In the lead up to version 1.6, we have been busy working on a new feature to improve Icinga’s performance in monitoring larger environments – IcingaMQ. Based on the ZeroMQ messaging library, IcingaMQ will improve core functionality in three areas.
At the moment, Icinga can monitor thousands of hosts and services with the help of add ons such as mod gear man or DNX. IcingaMQ will remove the need for such external plugins, integrating service check distribution to multiple instances into the Core project.
Secondly, IcingaMQ will make NEB (Nagios Event Broker) events available to external clients. What previously was multiple NEB modules docked onto the core, IcingaMQ will be able to offer in one – improving Icinga’s and in particular IDOUtils’, performance.
In addition, API queries will no longer need to be run through the command pipe as IcingaMQ will enable Icinga Core to perform API commands itself. This will allow information such as confirmation of check execution, to be gathered too.
All in all IcingaMQ will make distributed environments faster, more efficient and easier to manage. It will be offered as an optional NEB module to add to the core. So you will be able to specify checks to be made via IcingaMQ and user access to the event and API interface in the configuration.
Cheers to our Core team for the ongoing work, and thanks must also go to the active community behind ZeroMQ, for their compact library that is helping us to make IcingaMQ.
Fingers crossed, we may have a prototype out as early as the next release. We hope you look forward to the coming developments as much as we do.
This sound realy useful for large environments. The existing solutions always were a pain in the butt (more or less).

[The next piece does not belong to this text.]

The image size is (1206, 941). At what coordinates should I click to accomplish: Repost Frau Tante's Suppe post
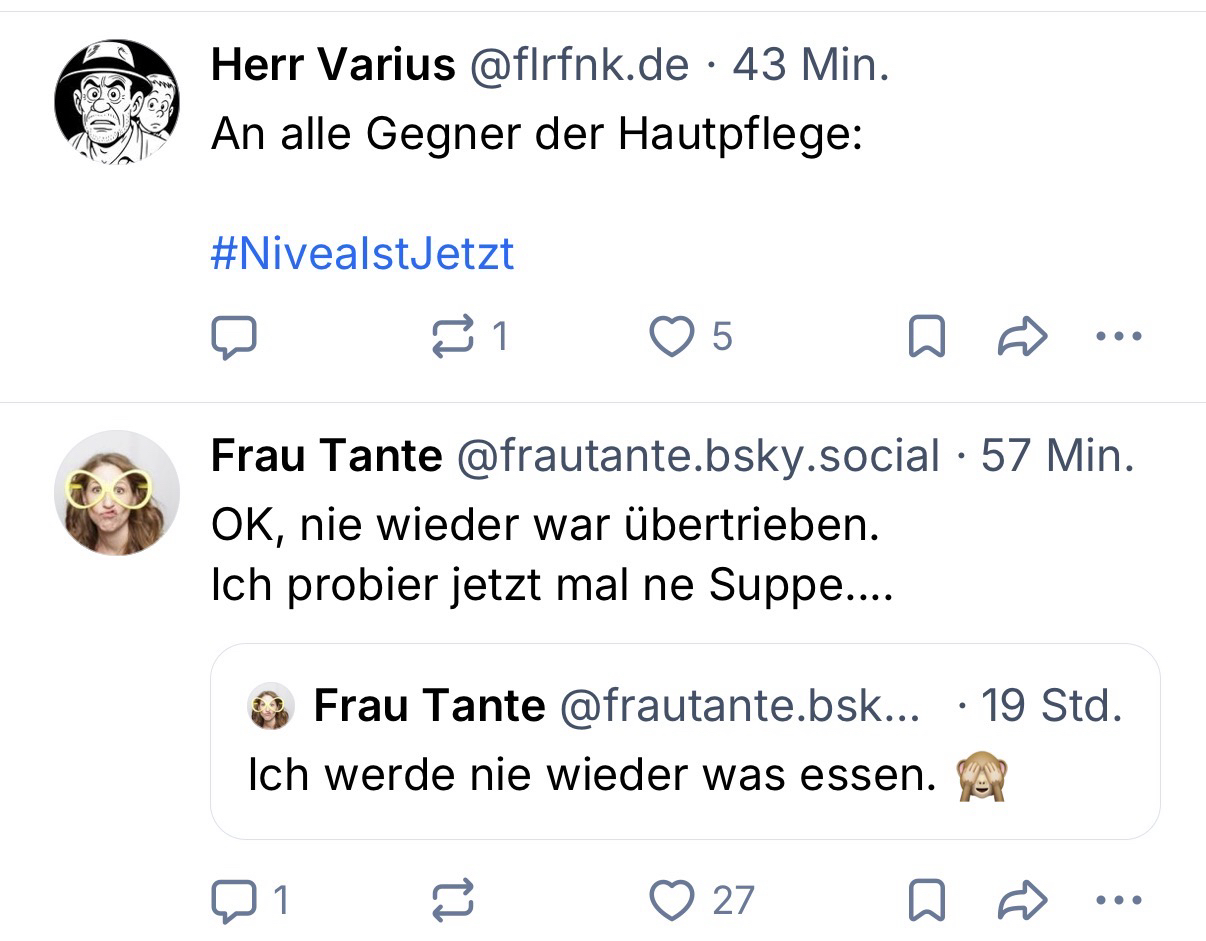[x=452, y=901]

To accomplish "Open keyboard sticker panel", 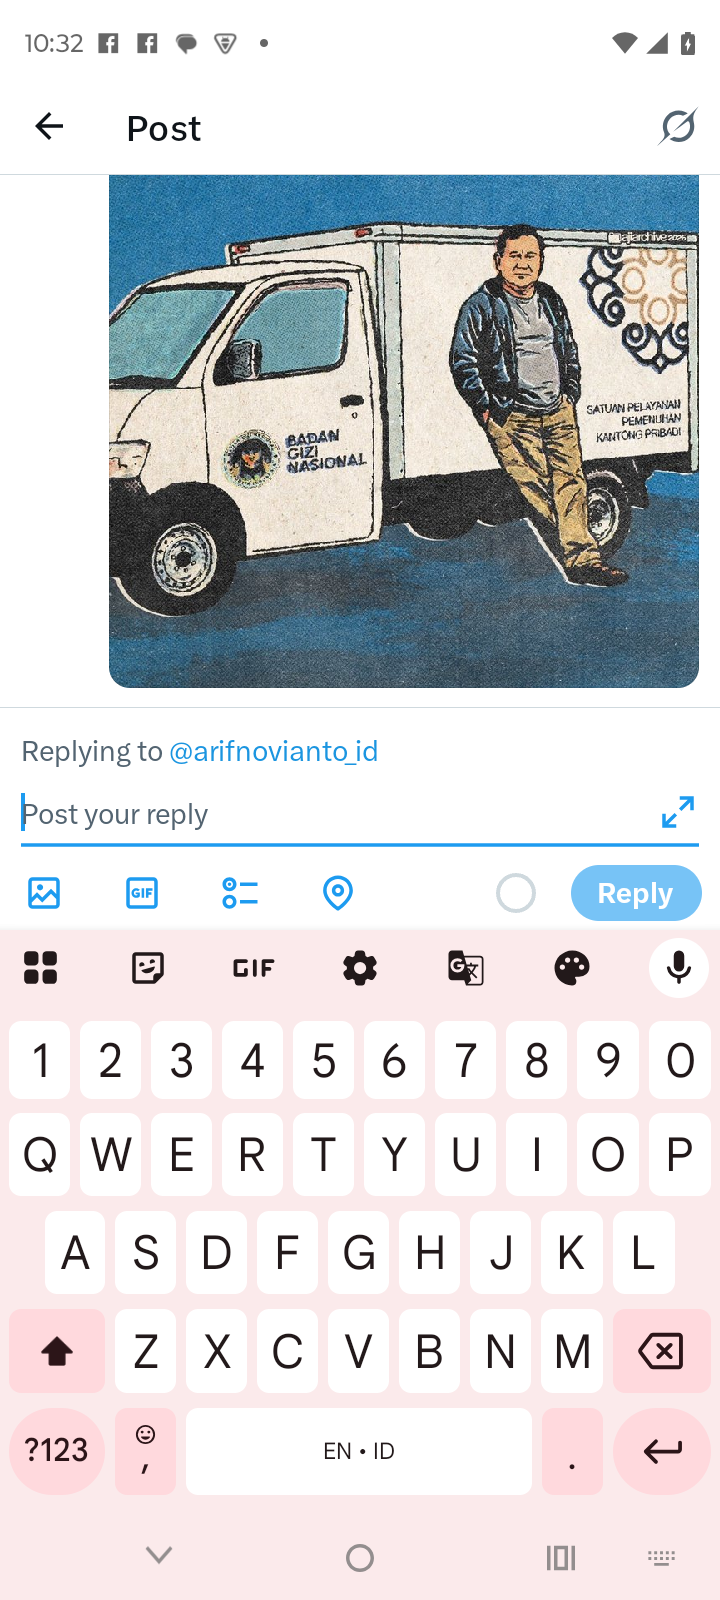I will tap(148, 968).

However, what I’m thinking about now is to use the IcingaMQ to allow hosts to run local checks without the need to configure SNMP, SSH-checks or NRPE. That way, I wouldn’t need to configure checks on the local hosts and wouldn’t deal with many additional (and sometimes rather insecure) services.
What do you think, would this be a valid use-case?
Hi Holger,
there are a number of issues that would have to be resolved for this to work:
a) you’d need separate check queues for each host; configuring the queues becomes somewhat of a hassle assuming you have lots of hosts
b) IcingaMQ pretty much depends on persistent TCP connections for check commands; we’d have to make sure that it scales to the amount of connections necessary for this to work. Alternatively we’d have to figure out a better way to do this – like semi-persistent queues that are polled by the clients on a regular interval to avoid having hundreds of TCP connections.
Unfortunatelly – so far – this isn’t really the focus of our current development efforts. We’ll probably have to re-visit this once all the IcingaMQ basics are in place.
Regards
Gunnar
This is wonderful news! I currently make use of some custom scripts and nconf to manage a distributed icinga install. I can’t wait to give it a whirl!